October 14, 2003
Now it's time to write an in-depth analysis (in true K-Praxis fashion) as the news about Google's acquisition of Kaltix has died down and even Google CEO has spoken about the Google's search vision. Kaltix acquisition's (along with technology from OutRide, a contextual and personalized search startup Google bought last year) might give a fillip to a number of web information retrieval ideas - this article is an attempt to understand such implications.
Google Searches: Present Issues
The discussion about problems and issues regarding Google PageRank are not new, we had analyzed the Google searches and the blog phenomenon some time back on K-Praxis (Blogs and Google : The Future of Categorized Indexes). Let us bring back some of the important points for discussion again:
- Any body who searches through Google - and for that matter - through any other major search engine, cant help but notice that, blogs ARE making extensive noise in the precision and recall of the search results - and note that it is not just true of Google, try searching on Alltheweb or MSN and you would able to sense the noise. So in a way blogs subvert and validate the very essence of PageRank system - ranking the relative authority of webpages is the essence of PageRank.

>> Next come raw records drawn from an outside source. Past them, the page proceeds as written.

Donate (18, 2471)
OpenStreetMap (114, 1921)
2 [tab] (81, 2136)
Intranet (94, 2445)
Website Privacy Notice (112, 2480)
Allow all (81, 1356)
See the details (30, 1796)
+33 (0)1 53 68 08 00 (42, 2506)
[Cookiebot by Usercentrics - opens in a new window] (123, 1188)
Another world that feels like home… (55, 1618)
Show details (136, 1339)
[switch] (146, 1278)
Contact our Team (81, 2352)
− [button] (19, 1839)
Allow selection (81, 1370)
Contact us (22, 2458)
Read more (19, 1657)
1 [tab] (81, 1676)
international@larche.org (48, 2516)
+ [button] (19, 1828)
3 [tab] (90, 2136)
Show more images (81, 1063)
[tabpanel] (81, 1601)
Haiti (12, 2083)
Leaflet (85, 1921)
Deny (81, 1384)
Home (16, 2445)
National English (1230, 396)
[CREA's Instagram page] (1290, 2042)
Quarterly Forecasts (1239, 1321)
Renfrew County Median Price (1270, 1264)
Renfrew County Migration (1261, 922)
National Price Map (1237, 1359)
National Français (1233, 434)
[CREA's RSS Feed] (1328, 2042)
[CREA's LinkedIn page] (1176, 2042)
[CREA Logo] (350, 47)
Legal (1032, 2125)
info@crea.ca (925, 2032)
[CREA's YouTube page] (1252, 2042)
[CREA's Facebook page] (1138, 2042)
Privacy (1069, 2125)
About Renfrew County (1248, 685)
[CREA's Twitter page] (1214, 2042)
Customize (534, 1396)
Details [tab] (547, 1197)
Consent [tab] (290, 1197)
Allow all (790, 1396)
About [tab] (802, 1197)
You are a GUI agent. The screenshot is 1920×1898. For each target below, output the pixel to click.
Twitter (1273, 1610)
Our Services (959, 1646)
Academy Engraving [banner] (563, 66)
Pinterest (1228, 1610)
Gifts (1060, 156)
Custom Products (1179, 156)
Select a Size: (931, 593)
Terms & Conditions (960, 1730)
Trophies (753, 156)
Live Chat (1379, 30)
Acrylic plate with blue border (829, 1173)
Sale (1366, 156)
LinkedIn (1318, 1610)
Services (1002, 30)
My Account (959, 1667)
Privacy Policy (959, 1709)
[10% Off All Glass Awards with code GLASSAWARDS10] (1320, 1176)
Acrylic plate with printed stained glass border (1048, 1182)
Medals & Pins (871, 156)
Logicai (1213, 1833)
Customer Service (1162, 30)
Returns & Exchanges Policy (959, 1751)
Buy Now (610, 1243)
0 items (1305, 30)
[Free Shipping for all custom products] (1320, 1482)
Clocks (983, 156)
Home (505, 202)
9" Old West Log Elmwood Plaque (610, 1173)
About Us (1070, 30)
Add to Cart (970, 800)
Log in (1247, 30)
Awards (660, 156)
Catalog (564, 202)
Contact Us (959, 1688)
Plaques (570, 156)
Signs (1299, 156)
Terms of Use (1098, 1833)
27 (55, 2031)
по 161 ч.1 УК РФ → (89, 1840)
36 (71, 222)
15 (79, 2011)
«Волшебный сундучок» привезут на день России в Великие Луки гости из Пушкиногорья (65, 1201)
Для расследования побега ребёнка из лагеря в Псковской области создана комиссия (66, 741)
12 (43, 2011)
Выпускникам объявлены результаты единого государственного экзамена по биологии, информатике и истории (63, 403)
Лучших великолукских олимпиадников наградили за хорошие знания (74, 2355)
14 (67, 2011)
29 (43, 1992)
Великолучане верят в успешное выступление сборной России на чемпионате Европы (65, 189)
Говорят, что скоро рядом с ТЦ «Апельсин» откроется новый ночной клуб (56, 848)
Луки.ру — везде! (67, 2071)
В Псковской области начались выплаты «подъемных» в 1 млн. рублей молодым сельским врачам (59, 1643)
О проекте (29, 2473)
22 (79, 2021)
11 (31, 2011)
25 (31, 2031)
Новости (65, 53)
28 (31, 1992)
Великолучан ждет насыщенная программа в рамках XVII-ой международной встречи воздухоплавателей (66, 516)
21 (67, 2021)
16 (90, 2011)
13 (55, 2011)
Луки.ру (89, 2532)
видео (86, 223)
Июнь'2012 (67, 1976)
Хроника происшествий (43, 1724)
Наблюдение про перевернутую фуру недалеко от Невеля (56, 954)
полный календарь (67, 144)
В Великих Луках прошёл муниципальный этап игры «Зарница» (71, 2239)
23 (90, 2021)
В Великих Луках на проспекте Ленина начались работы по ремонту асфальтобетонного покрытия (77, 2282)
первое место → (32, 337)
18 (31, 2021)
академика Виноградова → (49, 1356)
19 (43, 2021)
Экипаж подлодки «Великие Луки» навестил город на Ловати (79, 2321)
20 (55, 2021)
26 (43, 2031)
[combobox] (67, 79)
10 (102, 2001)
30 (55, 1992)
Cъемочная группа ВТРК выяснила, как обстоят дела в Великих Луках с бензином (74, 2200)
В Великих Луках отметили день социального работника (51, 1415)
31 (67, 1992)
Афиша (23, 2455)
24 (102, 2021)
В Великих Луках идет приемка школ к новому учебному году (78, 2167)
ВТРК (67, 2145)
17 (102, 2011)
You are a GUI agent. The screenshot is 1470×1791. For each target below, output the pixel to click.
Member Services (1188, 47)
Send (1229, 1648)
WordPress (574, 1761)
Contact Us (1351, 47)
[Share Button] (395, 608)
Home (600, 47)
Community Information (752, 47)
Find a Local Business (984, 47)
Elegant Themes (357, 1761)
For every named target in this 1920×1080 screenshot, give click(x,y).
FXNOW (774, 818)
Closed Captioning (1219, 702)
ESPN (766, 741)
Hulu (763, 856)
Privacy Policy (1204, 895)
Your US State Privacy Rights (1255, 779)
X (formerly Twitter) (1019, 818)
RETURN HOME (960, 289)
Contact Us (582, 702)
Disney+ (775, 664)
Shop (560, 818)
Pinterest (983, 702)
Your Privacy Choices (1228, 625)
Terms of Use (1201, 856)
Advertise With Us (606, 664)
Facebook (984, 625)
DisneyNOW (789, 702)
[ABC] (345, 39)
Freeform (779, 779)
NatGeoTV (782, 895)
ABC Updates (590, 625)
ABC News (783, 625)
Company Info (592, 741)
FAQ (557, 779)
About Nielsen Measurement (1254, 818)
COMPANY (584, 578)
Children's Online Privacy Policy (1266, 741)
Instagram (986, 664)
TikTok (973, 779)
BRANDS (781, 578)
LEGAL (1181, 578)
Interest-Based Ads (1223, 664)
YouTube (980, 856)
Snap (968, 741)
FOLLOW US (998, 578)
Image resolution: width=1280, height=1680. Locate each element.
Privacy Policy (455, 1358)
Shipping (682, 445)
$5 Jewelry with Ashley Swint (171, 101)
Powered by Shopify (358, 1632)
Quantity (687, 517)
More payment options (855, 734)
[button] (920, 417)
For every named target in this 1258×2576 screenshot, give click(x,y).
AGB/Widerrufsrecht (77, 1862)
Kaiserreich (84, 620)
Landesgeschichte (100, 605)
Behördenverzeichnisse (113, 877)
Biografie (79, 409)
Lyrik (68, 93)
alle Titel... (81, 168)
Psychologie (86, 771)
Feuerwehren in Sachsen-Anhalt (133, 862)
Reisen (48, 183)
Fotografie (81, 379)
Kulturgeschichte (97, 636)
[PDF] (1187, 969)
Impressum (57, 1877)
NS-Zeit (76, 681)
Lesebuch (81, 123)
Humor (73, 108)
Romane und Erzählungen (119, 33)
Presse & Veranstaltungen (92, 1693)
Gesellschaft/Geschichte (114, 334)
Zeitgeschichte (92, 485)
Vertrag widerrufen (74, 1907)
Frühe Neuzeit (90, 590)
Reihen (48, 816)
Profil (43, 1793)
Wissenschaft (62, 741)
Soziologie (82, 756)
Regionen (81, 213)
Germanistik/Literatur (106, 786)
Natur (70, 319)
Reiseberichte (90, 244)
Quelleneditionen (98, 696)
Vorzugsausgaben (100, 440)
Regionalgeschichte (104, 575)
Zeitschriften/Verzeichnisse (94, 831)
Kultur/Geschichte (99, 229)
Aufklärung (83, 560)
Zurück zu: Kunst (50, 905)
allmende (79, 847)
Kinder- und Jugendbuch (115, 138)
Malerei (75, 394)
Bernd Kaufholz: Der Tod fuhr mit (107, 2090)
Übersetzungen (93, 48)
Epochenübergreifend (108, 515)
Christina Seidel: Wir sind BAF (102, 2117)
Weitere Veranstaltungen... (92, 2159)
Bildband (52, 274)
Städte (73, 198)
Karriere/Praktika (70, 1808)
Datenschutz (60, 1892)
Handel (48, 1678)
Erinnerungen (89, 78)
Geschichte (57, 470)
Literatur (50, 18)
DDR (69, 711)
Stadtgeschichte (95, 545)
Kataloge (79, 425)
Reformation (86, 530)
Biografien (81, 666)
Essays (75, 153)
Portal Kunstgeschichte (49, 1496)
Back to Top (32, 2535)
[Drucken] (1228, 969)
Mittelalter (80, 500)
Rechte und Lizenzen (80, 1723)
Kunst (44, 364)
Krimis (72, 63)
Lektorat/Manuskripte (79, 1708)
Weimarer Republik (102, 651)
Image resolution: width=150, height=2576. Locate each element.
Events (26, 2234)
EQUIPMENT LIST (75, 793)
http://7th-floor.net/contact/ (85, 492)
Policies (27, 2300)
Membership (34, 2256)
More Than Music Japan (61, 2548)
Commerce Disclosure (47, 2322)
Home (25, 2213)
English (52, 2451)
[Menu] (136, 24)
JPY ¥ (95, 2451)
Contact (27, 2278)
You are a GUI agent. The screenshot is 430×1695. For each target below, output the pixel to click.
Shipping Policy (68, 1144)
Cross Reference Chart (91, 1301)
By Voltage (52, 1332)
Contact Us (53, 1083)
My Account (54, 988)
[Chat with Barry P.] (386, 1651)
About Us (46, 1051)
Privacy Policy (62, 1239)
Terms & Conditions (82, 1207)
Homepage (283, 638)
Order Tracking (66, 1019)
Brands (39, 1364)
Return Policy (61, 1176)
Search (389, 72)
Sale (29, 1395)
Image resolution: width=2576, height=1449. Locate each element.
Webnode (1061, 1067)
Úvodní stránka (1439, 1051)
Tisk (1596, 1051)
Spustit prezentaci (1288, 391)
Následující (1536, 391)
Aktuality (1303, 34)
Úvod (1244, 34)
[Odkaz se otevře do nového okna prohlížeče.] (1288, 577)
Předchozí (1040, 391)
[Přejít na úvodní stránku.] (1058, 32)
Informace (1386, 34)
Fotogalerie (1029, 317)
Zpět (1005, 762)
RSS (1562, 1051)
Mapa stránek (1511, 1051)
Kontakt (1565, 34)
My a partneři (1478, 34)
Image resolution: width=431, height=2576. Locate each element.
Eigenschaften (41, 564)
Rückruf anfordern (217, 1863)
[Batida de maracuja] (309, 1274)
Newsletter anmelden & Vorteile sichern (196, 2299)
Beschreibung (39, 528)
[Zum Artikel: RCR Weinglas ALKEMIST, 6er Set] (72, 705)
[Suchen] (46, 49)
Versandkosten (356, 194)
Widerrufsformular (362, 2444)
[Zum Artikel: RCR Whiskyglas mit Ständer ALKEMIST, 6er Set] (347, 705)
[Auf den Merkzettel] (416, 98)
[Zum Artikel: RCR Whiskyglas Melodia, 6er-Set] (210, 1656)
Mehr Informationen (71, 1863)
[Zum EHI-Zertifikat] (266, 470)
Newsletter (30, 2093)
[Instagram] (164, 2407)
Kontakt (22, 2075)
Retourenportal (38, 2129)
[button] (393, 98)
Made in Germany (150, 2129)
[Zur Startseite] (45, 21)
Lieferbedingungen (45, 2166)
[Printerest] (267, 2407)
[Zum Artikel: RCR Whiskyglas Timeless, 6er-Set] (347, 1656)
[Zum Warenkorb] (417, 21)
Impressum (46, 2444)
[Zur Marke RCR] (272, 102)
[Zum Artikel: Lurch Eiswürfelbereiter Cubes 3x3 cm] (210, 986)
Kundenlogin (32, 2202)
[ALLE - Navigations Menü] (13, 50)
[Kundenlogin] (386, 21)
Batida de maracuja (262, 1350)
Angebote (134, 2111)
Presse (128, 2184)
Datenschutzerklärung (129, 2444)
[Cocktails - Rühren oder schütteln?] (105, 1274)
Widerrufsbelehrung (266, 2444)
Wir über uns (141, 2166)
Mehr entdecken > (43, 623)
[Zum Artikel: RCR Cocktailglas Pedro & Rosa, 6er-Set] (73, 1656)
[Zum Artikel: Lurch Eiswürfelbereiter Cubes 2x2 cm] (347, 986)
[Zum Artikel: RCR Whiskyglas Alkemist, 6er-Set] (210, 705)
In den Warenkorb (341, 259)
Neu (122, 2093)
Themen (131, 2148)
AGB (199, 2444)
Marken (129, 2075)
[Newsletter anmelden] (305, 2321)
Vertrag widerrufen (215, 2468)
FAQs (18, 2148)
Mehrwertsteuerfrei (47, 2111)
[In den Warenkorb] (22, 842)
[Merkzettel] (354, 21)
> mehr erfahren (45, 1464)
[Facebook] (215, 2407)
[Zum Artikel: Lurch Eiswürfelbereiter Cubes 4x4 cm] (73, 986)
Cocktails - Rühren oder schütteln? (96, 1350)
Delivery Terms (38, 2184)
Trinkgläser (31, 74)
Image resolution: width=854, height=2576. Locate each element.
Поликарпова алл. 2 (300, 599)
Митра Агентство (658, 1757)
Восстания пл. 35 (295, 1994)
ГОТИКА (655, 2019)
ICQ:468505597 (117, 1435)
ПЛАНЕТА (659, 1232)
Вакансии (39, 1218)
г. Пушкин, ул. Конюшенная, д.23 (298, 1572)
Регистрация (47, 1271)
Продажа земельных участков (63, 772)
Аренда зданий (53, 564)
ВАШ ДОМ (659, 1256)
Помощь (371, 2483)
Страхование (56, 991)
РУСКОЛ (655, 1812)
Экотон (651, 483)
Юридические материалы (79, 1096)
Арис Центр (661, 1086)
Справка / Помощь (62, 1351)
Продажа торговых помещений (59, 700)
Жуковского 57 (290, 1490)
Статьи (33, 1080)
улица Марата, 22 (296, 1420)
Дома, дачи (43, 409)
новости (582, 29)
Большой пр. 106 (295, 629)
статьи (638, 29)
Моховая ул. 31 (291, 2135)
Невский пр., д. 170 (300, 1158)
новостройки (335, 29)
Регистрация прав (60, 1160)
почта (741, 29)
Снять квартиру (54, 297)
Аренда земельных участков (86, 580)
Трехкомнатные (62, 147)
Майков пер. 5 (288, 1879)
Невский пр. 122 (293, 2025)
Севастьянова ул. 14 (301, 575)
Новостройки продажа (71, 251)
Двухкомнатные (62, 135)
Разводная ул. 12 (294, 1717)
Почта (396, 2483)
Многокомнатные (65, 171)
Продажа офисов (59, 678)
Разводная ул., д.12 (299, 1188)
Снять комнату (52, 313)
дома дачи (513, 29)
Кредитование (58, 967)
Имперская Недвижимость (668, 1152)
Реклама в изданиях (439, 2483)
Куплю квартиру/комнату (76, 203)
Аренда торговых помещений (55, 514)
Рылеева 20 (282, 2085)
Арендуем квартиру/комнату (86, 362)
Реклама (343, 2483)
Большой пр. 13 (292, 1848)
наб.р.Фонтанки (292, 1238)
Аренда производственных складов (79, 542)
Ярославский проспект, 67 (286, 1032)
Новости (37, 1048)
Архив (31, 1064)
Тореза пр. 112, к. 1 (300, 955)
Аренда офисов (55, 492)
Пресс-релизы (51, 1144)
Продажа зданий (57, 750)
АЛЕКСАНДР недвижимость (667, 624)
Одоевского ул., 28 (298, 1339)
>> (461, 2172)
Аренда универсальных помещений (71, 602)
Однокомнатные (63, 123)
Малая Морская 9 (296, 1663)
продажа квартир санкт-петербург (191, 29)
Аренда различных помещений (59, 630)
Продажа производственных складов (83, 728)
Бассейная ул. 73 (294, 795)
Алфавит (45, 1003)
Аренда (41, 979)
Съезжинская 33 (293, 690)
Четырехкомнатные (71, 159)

- Google News like approach for blogs - where you do a separate search for blogs but after a certain incubation period blog posts are incorporate into the main index - is interesting but it is important to understand that most of the blogs (the inter-linking and PageRank subverting type) feed on news, so blog posts mostly contain references to news, to articles, or to other "information sources". Besides, blogs are very close to user-groups because of their meta-level-dialogic nature.
- On the other hand, when you are searching in the main Google index you don't want see your results tilted towards say news or blogs- and this is exactly the problem with the 30 day incubation period for Google News.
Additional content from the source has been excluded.